Software mechanisms . In the URI, look for "cgi", "exec" and other terms that scream "look at what software we are using." Anyone want to devote their whole life to Perl CGI scripts? No? Then remove the .pl extension. Read the server manual on how to do this.
Disk name. Come on! But I've seen that.

So the best example from our site is simply

http://www.w3.org/1998/12/01/chairs

… A report of the minutes of the meeting of the W3C chairs.

Topics and classification by topic

I'll go into more detail about this danger, as it is one of those things that are most difficult to avoid. Typically, topics end up in URIs when you categorize your documents by work in progress. But this breakdown will change over time. The area names will change. At the W3C, we wanted to change MarkUP to Markup and then HTML to reflect the actual content of the section. Also, the namespace is often flat. After 100 years, are you sure you won't want to reuse anything? In our short life, we already wanted to reuse "History" and "Style Sheets", for example.

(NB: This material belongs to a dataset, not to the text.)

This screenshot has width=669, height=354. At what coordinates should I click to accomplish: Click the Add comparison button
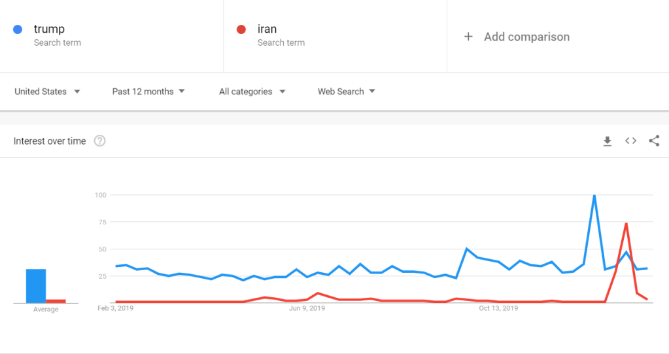(x=526, y=37)
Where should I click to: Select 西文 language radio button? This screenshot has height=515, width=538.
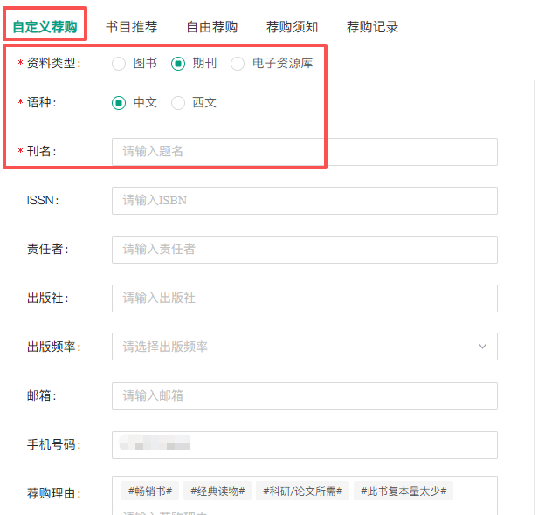[x=178, y=103]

It's a tempting way to organize a website - and a really tempting way to organize anything, including the entire Web. This is an excellent mid-term solution, but it has serious drawbacks in the long term.

Part of the reason lies in the philosophy of meaning. Each term in the language is a potential clustering object, and each person may have a different idea of what it means. Since the relationship between subjects is more like a spider web than a tree, even those who agree with the cobweb can choose a different representation of the tree. These are my (often repeated) general remarks about the dangers of hierarchical classification as a general solution.

In fact, when you use a topic name in a URI, you are tying yourself to some sort of classification. You may choose a different option in the future. Then the URI will be subject to violation.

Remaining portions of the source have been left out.